Go through the following data and transcribe exactly the stretch of lines from the one holding "The width and" to the one holding "Task: Enable the SAMBA protection checkbox", both included.
======== EXERCISE MATERIALS ========
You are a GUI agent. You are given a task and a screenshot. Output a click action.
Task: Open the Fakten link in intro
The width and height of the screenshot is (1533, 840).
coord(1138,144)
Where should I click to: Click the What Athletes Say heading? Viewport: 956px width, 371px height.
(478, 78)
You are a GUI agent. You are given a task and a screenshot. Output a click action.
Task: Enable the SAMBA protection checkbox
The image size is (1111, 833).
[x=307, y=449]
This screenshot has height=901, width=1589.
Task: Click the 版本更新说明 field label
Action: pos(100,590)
========
#### ANSWER SECTION:
The width and height of the screenshot is (1533, 840).
coord(1138,144)
Where should I click to: Click the What Athletes Say heading? Viewport: 956px width, 371px height.
(478, 78)
You are a GUI agent. You are given a task and a screenshot. Output a click action.
Task: Enable the SAMBA protection checkbox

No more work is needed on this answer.